Tyler Burns, the new president of The Witness BCC, says his Christian school gave him "no answers" on these topics (at least in his first year):
-black people
-how to treat the poor
-criminal justice
-the Obamas
-the least of these
"Why doesn't the church center black voices? Can the church talk about black issues without centering voices, and I'm not just talking about on a stage. What about our theology? What about our leadership? What about our ecclesiology?"
Source. Some commentary incoming on this one...
The issue with most false teaching and liberal theology is when people don't use a consistent definition on a common term, or introducing novel or obscure terms without defining them. I watched a guy recently who did explain "centering" clearly:
So, there's the possibility that Tyler isn't using "centering" the same way as Dennis. He could just be saying "I'm on the stage right now, but you need me and people like me on more stages more often." But let's draw out what it means with the more expansive definition.
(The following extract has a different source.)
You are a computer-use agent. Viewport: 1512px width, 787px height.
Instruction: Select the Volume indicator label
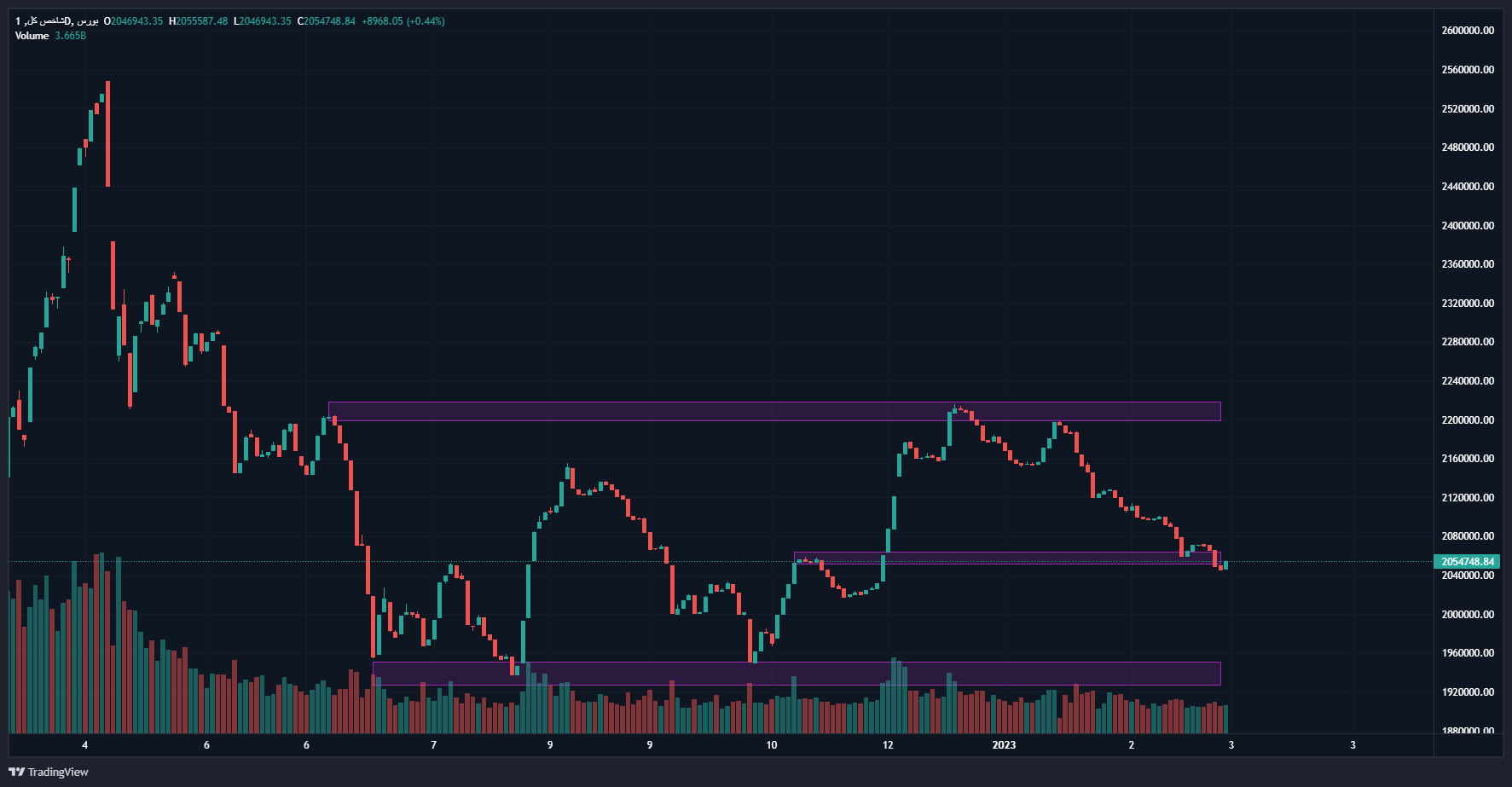32,36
If "centering whiteness" means catering your message to a white target audience, we're talking about proselytization in this context. The talk started out by declaring yte Xtians don't even understand Matthew 25, much less live it out. They are outside the kingdom!
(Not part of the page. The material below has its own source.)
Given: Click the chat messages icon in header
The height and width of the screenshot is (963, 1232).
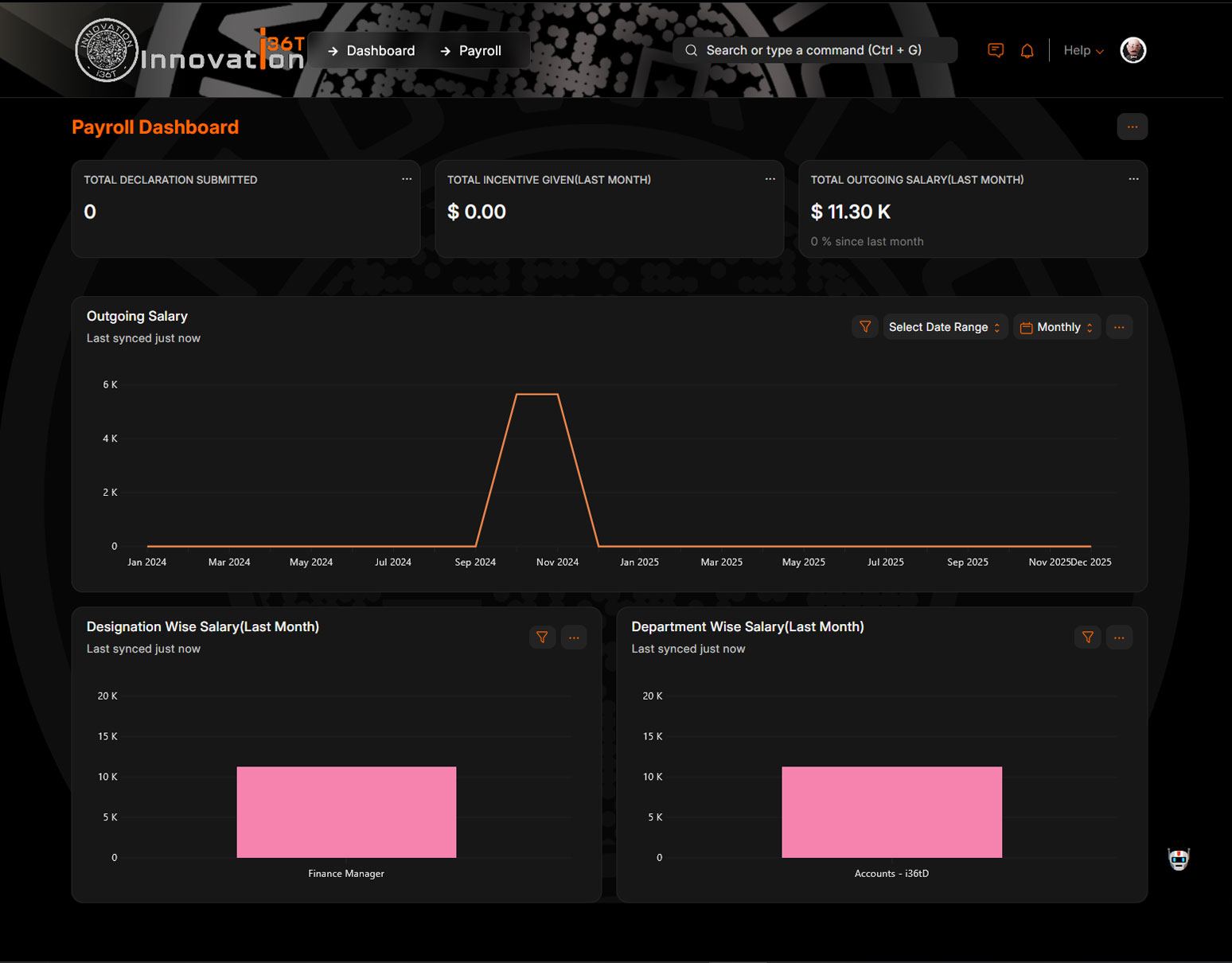Looking at the screenshot, I should point(995,50).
Now, if you are trying to convert yte Xtians (the same way yte Xtians are trying to convert Mormons or Roman Catholics), would it not make sense to speak in an idiom they understand, if you truly desire to win them to the Lord? (1 Cor 9:20-22)
If you are trying to win someone over to your position but simultaneously insist that your idiom must not change for the sake of their persuasion, there's a word for that:
Colonialism.
To tie it to the new term...
Christianity: "I have become all things to all people, that by all means I might save some."
"We have become as the scum of the world, the dregs of all things."
Christienmity: Center my voice, or else!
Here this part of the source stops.